Exercise:
Would you repeat exactly the part of the listing below that runs from the line containing "Trigger Flutter Hot" down to the line containing "Task: Open the Vol indicator dropdown", inclusive, and nothing else?

======== Records for this exercise ========

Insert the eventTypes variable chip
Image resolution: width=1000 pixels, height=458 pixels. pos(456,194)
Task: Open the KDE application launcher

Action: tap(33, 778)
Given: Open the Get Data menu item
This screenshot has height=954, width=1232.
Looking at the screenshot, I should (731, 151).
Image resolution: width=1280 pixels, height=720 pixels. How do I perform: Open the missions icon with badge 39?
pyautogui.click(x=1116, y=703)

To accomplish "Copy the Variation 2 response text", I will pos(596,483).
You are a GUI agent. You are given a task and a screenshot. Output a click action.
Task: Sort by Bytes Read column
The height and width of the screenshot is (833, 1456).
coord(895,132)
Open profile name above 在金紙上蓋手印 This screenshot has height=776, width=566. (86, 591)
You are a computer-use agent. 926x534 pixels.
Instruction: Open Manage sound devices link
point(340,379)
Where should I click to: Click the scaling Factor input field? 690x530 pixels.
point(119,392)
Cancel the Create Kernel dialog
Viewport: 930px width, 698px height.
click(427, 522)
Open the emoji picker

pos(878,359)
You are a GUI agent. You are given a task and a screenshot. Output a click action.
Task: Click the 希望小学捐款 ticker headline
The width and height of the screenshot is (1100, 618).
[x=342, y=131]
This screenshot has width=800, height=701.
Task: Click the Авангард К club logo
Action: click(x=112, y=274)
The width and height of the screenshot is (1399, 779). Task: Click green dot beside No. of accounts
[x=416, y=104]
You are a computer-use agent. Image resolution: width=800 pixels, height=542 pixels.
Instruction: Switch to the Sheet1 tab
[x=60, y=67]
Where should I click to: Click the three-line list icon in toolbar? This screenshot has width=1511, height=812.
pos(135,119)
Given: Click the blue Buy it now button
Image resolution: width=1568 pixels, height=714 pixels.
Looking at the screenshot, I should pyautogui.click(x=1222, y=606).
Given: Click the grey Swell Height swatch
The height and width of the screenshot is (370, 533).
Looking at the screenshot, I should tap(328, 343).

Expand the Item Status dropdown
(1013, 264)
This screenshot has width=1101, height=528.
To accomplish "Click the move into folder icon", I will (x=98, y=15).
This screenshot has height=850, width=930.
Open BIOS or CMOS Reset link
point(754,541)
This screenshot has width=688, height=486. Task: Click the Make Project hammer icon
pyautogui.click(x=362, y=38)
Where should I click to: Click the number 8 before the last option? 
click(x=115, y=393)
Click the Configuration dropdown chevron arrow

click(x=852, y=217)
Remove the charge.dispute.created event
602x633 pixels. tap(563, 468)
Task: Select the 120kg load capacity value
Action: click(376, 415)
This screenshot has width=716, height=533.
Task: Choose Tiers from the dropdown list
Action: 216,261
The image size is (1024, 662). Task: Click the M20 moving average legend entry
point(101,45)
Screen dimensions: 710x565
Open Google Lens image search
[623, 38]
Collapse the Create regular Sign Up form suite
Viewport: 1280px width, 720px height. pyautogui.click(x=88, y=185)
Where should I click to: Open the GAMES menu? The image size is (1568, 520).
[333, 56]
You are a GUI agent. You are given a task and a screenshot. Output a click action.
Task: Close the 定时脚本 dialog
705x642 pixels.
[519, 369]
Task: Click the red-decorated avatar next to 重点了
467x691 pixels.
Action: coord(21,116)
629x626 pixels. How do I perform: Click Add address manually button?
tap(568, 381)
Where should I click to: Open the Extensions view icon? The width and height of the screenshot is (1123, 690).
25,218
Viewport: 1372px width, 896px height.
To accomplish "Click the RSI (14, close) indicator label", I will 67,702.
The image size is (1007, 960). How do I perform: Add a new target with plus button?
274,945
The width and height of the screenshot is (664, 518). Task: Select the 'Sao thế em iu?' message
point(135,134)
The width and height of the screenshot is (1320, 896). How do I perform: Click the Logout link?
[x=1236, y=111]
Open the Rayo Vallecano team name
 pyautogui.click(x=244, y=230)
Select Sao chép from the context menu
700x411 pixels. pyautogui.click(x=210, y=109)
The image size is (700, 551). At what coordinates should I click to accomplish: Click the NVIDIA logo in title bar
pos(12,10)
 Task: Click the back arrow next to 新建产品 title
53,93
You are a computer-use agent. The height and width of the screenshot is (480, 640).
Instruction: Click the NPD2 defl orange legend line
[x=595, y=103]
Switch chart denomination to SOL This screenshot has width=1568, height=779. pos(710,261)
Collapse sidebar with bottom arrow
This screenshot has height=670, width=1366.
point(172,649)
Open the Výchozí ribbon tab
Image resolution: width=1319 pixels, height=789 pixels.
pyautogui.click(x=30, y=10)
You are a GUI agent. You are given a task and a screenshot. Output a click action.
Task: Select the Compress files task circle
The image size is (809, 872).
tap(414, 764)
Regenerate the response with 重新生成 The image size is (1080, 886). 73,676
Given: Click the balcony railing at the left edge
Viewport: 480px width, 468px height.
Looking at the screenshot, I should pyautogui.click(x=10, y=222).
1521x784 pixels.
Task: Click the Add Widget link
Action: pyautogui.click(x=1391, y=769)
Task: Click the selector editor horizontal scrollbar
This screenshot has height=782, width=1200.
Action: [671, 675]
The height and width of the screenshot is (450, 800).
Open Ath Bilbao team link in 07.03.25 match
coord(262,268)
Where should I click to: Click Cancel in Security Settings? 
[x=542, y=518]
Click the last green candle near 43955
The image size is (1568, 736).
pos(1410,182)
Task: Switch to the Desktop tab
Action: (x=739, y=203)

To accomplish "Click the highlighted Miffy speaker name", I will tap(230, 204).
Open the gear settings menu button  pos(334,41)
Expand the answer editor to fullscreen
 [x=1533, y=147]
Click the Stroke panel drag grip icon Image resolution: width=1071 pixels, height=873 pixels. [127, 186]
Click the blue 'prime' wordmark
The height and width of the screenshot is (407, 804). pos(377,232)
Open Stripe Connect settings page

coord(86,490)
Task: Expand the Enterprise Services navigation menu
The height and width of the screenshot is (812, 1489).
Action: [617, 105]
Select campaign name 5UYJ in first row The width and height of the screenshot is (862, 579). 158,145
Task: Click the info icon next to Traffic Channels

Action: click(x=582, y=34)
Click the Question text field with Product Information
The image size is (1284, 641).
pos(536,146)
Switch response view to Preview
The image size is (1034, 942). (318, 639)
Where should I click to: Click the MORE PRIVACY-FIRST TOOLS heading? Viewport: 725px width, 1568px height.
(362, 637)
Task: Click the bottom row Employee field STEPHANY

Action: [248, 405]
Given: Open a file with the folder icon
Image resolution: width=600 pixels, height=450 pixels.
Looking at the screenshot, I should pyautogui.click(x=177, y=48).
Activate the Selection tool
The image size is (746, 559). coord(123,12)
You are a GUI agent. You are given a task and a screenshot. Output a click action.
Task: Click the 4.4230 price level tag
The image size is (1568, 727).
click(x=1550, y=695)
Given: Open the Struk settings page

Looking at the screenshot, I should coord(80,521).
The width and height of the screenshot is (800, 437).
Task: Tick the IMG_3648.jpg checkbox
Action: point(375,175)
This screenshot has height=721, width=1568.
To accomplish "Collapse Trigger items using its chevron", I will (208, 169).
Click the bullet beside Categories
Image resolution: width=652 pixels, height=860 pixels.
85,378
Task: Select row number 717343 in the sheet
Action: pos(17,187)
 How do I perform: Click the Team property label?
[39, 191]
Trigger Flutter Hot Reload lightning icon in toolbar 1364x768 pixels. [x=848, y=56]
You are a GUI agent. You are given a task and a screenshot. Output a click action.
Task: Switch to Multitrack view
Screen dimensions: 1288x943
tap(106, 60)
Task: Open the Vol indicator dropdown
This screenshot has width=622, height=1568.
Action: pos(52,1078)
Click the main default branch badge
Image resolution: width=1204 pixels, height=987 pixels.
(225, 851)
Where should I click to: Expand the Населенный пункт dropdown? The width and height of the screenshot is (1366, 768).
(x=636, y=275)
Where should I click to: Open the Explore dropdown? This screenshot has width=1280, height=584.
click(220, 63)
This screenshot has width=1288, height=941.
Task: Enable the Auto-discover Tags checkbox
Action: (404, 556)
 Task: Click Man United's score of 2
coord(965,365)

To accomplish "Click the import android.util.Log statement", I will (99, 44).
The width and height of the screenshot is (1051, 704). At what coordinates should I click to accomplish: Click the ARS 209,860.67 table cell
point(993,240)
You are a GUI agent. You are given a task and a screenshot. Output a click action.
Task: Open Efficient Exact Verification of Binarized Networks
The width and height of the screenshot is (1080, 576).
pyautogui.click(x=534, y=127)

========

Expected answer:
Trigger Flutter Hot Reload lightning icon in toolbar 1364x768 pixels. [x=848, y=56]
You are a GUI agent. You are given a task and a screenshot. Output a click action.
Task: Switch to Multitrack view
Screen dimensions: 1288x943
tap(106, 60)
Task: Open the Vol indicator dropdown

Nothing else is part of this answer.